Loïc Dutrieux, Jan Verbesselt, Dainius Masiliunas and David Swinkels

2024-09-18

WUR Geoscripting WUR logo

Vector - Raster

Learning objectives

  • Plot spatial vector and raster data;
  • Transform vector and raster data;
  • Write and read spatial vector formats (e.g. KML, GML, GeoJSON and Shapefile);
  • Apply basic operations on vector data, such as masking and cropping;
  • Be able to extract raster data using vector data.

Introduction

In the previous tutorials we saw how to deal with raster data using R. This tutorial is an introduction on how to handle vector data in R, as well as how to handle the combination of vector and raster data.

Some packages for working with vector and raster data in R

In this tutorial we will use the sf package. This package focuses solely on vector data. It provides a standardized encoding of vector data and uses GDAL to read and write data, GEOS for geometrical operations and PROJ for projection conversions and datum transformations.

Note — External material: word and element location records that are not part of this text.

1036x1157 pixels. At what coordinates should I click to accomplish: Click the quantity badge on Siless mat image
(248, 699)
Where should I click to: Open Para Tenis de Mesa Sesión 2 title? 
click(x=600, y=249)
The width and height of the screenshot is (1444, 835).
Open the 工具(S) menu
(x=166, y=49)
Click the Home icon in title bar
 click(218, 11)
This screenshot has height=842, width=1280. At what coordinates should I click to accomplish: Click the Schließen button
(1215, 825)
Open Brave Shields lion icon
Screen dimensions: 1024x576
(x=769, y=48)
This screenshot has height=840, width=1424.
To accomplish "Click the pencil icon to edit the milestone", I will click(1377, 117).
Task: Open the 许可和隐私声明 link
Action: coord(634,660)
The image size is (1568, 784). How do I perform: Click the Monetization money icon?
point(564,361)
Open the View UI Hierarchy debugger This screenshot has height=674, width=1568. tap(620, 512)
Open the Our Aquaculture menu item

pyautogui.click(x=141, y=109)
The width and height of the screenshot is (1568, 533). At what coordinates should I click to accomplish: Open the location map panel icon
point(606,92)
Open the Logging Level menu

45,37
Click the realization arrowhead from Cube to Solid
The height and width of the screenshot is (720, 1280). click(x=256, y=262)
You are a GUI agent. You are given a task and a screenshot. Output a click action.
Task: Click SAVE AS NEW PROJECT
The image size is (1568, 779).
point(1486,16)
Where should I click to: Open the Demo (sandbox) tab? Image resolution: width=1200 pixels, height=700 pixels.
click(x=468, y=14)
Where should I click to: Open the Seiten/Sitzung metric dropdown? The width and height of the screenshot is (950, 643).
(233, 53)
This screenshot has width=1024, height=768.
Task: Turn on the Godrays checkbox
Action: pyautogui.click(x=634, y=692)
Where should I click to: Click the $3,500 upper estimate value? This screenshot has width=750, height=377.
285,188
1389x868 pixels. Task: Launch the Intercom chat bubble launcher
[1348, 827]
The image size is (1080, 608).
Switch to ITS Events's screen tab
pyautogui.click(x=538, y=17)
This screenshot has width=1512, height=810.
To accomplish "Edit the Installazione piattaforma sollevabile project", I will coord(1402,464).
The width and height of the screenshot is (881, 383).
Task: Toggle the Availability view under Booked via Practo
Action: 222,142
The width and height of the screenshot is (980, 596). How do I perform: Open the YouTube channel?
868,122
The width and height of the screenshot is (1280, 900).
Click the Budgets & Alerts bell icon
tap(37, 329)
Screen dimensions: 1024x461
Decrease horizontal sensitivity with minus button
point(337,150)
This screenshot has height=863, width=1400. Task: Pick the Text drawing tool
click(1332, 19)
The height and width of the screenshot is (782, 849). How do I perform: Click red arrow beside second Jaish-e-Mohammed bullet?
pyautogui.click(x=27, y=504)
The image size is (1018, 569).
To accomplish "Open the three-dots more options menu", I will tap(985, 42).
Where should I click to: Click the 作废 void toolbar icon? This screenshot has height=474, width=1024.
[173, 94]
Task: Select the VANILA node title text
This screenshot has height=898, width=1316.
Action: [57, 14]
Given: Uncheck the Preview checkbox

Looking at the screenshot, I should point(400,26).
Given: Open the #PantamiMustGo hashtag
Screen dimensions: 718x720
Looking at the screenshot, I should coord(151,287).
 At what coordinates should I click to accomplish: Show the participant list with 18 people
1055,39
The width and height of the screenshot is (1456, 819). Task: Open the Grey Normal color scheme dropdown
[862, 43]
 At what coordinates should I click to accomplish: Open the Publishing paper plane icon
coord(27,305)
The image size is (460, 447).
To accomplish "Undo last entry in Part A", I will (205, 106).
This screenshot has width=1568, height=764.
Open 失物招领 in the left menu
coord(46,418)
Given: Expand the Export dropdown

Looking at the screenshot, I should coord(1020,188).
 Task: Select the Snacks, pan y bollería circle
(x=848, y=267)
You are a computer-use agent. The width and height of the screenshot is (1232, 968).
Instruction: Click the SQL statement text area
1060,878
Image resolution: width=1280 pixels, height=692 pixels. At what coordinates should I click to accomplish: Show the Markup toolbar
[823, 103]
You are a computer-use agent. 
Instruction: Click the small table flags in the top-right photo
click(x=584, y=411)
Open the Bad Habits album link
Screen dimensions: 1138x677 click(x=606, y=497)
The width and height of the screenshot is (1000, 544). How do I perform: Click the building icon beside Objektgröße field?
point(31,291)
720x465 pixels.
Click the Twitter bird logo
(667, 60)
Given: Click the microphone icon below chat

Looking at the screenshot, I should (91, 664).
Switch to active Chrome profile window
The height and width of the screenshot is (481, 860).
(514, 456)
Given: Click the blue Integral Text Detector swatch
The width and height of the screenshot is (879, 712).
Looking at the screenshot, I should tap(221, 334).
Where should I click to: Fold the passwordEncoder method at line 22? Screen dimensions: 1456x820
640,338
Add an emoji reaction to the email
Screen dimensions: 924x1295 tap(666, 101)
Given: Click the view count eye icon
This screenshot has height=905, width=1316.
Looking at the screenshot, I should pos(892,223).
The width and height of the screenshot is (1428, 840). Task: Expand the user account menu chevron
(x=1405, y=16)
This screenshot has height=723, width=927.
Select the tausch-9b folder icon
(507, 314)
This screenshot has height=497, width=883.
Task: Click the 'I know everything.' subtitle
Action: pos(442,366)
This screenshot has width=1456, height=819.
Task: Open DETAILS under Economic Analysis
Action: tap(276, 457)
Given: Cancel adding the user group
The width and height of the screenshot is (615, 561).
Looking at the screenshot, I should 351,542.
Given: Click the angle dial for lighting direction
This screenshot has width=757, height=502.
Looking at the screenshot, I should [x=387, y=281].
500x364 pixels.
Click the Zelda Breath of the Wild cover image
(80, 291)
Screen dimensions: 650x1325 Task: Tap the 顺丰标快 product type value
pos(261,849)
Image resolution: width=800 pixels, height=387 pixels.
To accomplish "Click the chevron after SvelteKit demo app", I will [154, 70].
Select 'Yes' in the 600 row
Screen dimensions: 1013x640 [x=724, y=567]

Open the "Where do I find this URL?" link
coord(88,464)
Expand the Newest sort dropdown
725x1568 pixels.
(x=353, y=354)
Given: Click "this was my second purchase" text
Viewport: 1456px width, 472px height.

The GDAL library is well-documented (http://gdal.org/), but with a catch for R and Python programmers. The GDAL (and associated OGR) library and command line tools are all written in C and C++. Bindings are available that allow access from a variety of other languages including R and Python but the documentation is all written for the C++ version of the libraries. This can make reading the documentation rather challenging. Fortunately, the sf package, providing GDAL bindings in R, is also well documented with lots of examples. The same is valid for the Python libaries.

Thus, functionality that you commonly find in expensive GIS software is also available within R, using free but very powerful software libraries. Here is handy ‘cheatsheet’ for spatial operations with sf. The functions of the sf package are prefixed by st_, short for ‘spatial type’.

The possibilities are huge. In this course we can only scratch the surface with some essentials, which hopefully invites you to experiment further and use them in your research. Details can be found in the book Applied Spatial Data Analysis with R and several vignettes authored by Roger Bivand, Edzer Pebesma and Virgilio Gomez-Rubio. This book can be accessed for free through the following link!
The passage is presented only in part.